*EXERCISE DATA*.
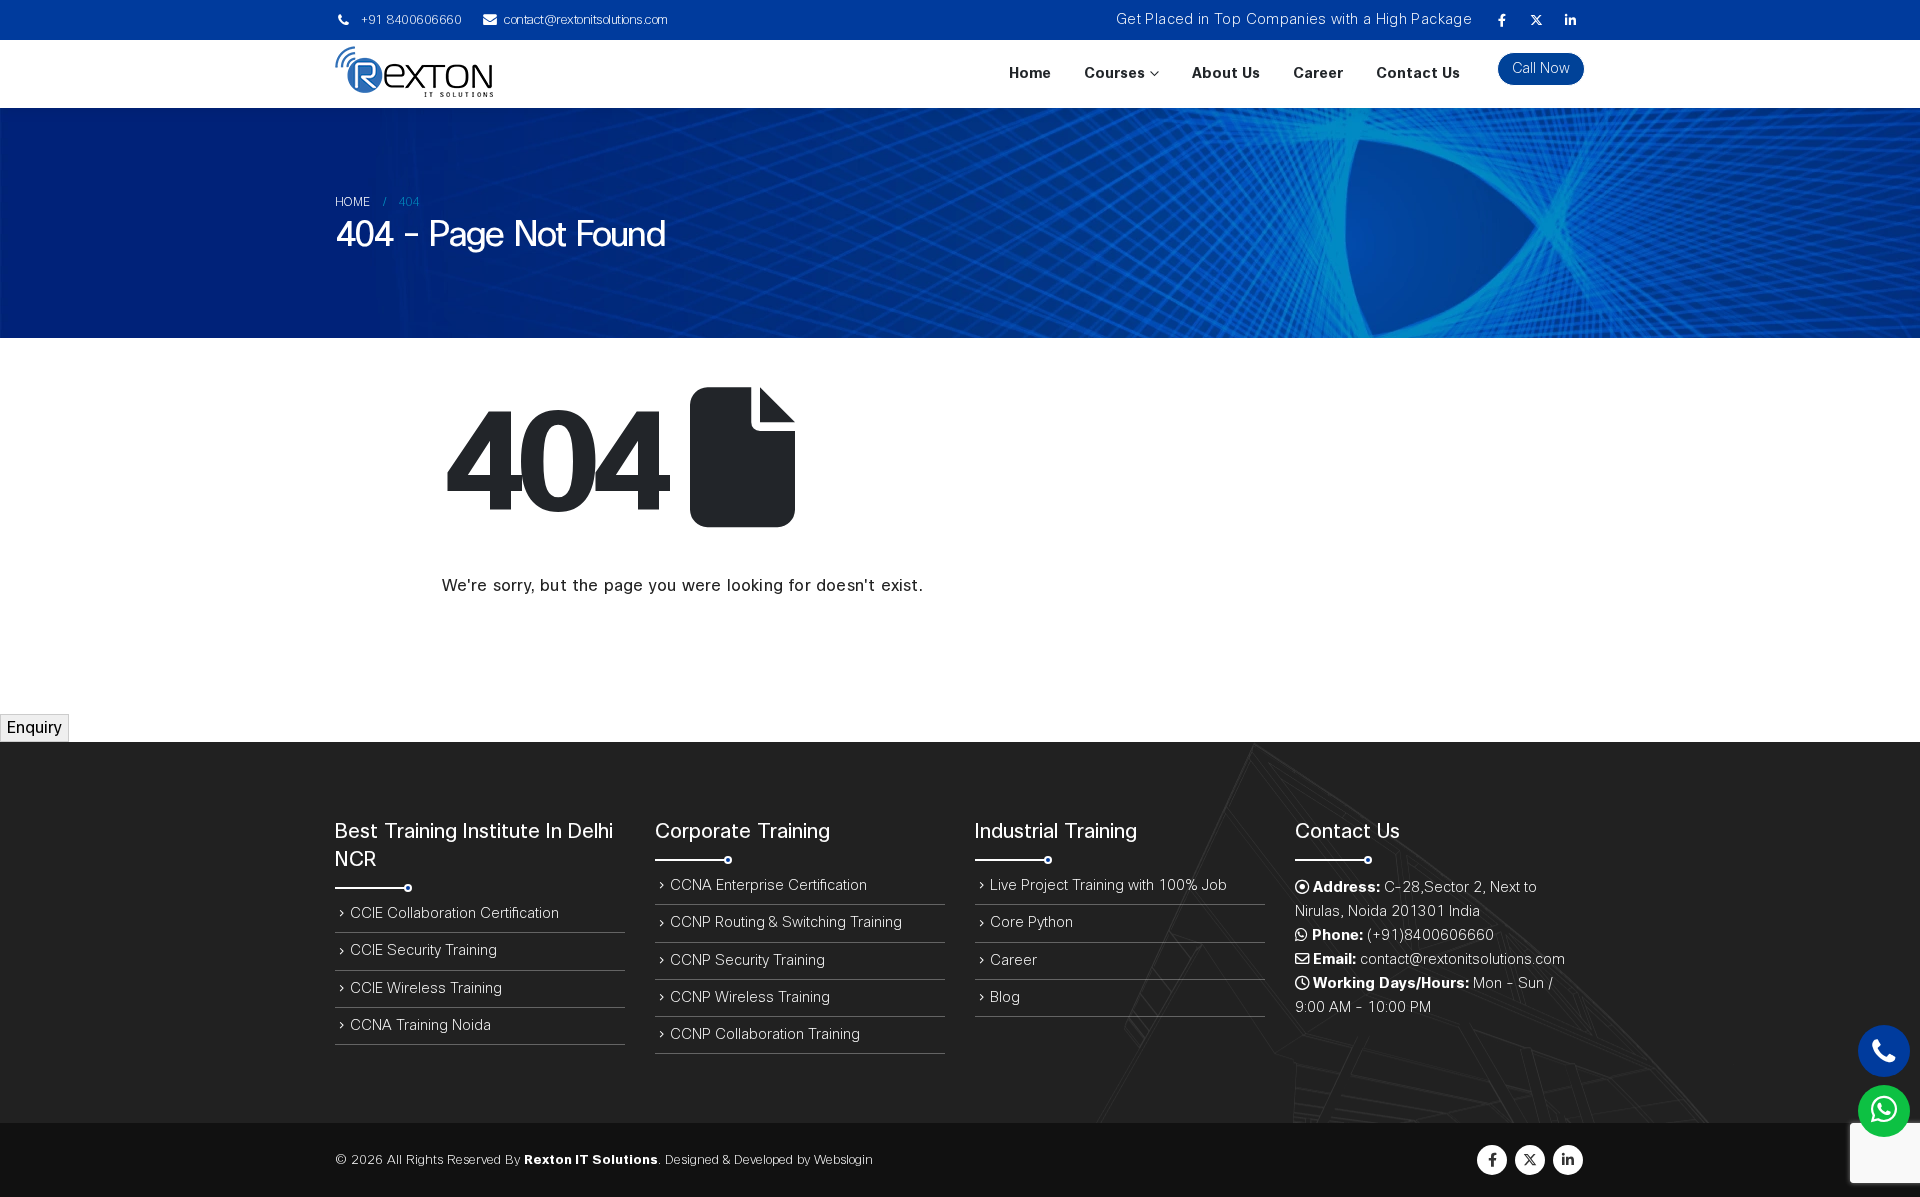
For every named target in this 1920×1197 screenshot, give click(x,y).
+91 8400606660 (410, 20)
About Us (1226, 73)
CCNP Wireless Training (750, 997)
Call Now (1541, 68)
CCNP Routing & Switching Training (786, 922)
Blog (1005, 997)
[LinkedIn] (1570, 20)
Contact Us (1418, 73)
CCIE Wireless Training (426, 988)
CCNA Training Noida (420, 1025)
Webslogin (843, 1160)
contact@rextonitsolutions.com (586, 20)
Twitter (1530, 1160)
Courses (1114, 73)
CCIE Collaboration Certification (454, 913)
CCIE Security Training (423, 950)
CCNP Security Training (747, 960)
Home (1030, 73)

*YOUR OBJECTIVE*.
Nothing but the lines from the one holding "CCIE Collaboration Certification (454, 913)" to the end of the entries should be returned, each exactly as it stands.

*SOLUTION*.
CCIE Collaboration Certification (454, 913)
CCIE Security Training (423, 950)
CCNP Security Training (747, 960)
Home (1030, 73)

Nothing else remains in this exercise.